Which URL would you rather paste in an email for readability's sake:

[http://maps.google.com/maps?f=d&source=s_d&saddr=Oak...](http://maps.google.com/maps?f=d&source=s_d&saddr=Oak+Green+Way,+Tampa,+Hillsborough,+Florida+33611&daddr=Smith+Pl,+Cheyenne,+WY+82009&hl=en&geocode=FZJtqQEdxTEV-
ympXLQz69zCiDHqS10ETBtlnA%3BFZ89dAIdGE7B-SkH3oAMlztvhzEnHIxvn-l-
zg&mra=pe&mrcr=0&sll=34.526616,-93.626595&sspn=19.931717,39.331055&ie=UTF8&ll=34.560859,-93.427734&spn=19.923224,39.331055&t=h&z=5)

or

<http://tr.im/Gw8B>

In context, the recipient should have no problem anticipating the URL's end
point (i.e., you probably just wrote something like, "here are some directions
to my house:"), but using the shortened URL makes the email much more readable
and prevents any potential screwy scrolling issues that might be caused by an
ultra unwieldy URL borking their email software.

That's just one non-microblogging use case for one site that spits out very
long dynamic URLs -- there are many use cases for many sites.

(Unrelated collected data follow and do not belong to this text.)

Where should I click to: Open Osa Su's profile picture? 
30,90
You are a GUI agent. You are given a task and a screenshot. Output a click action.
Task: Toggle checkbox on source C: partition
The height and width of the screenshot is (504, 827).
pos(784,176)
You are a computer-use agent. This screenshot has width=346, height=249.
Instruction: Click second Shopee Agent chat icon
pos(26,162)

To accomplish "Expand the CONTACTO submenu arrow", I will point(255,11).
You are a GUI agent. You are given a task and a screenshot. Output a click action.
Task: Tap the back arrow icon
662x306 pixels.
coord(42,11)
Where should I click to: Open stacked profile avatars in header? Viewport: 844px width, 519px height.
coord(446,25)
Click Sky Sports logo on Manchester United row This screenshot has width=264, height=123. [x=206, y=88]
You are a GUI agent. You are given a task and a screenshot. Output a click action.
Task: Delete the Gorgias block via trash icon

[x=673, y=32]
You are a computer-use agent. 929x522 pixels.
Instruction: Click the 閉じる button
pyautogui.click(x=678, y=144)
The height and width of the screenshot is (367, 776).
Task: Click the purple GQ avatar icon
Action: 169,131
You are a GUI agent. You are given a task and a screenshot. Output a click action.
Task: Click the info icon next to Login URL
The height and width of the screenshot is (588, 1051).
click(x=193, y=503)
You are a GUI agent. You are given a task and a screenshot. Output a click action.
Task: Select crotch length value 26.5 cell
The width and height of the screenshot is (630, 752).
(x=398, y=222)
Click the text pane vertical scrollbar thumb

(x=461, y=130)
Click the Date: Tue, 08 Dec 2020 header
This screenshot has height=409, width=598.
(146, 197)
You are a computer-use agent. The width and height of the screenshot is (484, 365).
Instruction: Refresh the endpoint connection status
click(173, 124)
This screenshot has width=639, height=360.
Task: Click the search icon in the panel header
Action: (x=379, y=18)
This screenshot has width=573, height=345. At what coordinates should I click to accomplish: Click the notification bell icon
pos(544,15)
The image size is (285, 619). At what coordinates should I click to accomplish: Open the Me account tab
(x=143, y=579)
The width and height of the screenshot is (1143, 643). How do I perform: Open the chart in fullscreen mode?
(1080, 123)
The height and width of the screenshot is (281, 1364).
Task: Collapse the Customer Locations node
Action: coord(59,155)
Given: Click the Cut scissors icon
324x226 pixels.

TinyURL, et. al. certainly did (and continue to) solve a problem, imho. And
they've become even more useful for microblogging sites like Twitter, on which
character limit constraints (which essentially defines that type of service)
require that URLs be shortened.

[EDIT: I know HN auto truncated that Google Maps URL, but it is a 355
characters long -- and most email software (my use case) wouldn't auto
truncate the URL in the same way. So readability would be negatively affected
for the recipient by using the long URL instead of the short one.]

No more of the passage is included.